For details on all the sarees I have posted so far, go here.

I have been meaning to do this for a long time, but never got around to it. And last year, two of my friends, Smitha and Sravani, tagged into a Saree Challenge, that reminded me of this meme again. Finally starting it in this new decade, with a few pictures from 2019 included. Hopefully I will be able to finish it. And I am behind by three weeks to post, so hoping on catching up as well.

After a struggle of year and half battling Stage-4 Metastatic Breast Cancer, I was finally cleared in March of 2019 as Cancer Free with being put on "Maintenance Mode". It would mean that another two years to go before I get back to normal. However, my normal will never be the same, it will be a "new normal" as I am told. 

One of the biggest side-affects with cancer treatments for breast cancer was gaining weight. What with after I went through everything with beating cancer (chemotherapy, hormone treatment, radiation and surgery), I put on 40 lbs of weight. So, it was difficult for me to wear the clothes pre-cancer surgery. I did not even fathom that I would be wearing my sarees again.
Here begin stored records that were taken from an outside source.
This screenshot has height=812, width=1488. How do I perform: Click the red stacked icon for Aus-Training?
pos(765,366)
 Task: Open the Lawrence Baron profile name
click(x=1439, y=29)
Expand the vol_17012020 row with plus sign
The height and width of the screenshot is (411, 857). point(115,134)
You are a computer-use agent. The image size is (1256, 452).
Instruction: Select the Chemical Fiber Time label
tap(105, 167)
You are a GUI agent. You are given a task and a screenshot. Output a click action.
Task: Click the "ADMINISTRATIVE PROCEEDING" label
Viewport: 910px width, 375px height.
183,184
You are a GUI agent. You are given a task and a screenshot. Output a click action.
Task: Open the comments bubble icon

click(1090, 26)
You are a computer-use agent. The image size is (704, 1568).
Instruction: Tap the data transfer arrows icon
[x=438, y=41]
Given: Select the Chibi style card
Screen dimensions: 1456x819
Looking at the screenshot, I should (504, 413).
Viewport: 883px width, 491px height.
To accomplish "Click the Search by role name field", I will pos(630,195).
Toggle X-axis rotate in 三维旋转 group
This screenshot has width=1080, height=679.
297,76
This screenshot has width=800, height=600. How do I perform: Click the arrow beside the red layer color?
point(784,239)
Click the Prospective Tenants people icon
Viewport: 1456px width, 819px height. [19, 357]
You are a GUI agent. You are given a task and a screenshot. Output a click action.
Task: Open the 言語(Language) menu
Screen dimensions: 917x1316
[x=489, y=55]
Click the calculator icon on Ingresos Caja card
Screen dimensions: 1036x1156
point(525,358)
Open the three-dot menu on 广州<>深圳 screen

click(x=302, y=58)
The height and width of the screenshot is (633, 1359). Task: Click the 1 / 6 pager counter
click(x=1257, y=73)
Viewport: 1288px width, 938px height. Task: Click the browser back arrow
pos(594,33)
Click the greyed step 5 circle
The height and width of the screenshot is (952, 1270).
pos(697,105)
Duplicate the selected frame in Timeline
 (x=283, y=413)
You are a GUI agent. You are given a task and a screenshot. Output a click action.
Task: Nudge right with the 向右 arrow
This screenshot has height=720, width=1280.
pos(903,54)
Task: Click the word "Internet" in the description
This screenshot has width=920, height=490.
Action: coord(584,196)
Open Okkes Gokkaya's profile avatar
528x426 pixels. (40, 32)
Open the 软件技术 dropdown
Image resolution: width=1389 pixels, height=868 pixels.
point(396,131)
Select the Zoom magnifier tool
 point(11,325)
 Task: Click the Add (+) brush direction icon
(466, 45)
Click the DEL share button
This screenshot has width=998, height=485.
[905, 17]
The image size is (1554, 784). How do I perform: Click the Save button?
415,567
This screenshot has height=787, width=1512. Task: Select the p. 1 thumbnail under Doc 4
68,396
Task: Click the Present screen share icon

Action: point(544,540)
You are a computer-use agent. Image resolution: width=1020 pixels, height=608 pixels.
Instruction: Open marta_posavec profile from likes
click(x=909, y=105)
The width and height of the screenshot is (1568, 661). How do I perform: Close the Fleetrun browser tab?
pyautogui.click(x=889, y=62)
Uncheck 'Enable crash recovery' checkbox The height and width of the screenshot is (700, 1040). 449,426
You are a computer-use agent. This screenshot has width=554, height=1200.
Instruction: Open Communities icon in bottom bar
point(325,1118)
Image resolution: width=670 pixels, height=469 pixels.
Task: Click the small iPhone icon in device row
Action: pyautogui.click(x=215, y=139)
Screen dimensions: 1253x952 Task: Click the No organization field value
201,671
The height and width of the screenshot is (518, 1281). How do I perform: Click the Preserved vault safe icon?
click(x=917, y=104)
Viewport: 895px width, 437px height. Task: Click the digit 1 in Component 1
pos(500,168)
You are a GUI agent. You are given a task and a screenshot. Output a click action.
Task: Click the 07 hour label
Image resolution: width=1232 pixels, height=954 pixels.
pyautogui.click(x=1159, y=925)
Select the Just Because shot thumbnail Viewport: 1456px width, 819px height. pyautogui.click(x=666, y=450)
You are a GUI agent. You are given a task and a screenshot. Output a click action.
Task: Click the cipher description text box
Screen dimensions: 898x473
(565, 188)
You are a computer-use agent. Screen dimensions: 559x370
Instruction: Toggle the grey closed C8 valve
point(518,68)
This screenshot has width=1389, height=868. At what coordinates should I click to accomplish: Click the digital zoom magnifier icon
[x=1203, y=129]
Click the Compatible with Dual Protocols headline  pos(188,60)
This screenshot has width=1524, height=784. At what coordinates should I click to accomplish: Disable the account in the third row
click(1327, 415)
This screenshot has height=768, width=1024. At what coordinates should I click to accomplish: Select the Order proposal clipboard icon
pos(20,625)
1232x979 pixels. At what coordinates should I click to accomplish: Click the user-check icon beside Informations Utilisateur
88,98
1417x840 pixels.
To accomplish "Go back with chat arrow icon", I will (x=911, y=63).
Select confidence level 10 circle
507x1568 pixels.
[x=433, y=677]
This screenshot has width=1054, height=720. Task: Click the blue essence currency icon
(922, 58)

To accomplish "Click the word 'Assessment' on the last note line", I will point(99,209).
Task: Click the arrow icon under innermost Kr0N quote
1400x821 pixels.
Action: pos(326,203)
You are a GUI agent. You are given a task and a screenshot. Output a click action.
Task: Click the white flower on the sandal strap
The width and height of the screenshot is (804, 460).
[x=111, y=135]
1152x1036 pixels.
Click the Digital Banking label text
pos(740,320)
However, finally I decided to start them again. 

While my journey through the battle of cancer is being written elsewhere, let me continue on with the saree meme. As mentioned starting off with this one that was taken in August of 2019.

This particular saree I wore for Varalakshmi Vratam, an Indian festival, in August of 2019. This is a festival where one performs pooja to Goddess Lakshmi, wife of Lord Vishnu, one of the Hindu Trinity Gods. Goddess Varalakshmi is the one that grants boons or varas as in Sanskrit. This festival occurs Second Friday or the Friday before the Full Moon, in the month of Shravana that occurs between July and August. More about this festival can be found here.

So, this time I wore this beautiful burnished orange saree with a blue pallu (= the decorated end of my saree hanging loose). The material is Uppada Pattu (= Silk) with zari (= gold thread work) motifs inlaid into the weaving (More about the history of the saree here). The silk is named after the town Uppada, Andhra Pradesh; where the sarees were originally made using the age-old Jamdani method. These sarees are very light and breezy to wear, comfortable for anyone to carry them on all day.

This was originally a gift from my first sister-in-law, Swetha, to my mom. However, I took it from my mom since I loved the color combo. It comes with a pale-golden zari border weaved at the bottom of the saree as well. I decked it up with gold earrings and chain, along with silver anklets (not seen in the picture) and bangles on both wrists in colors coordinating with the saree.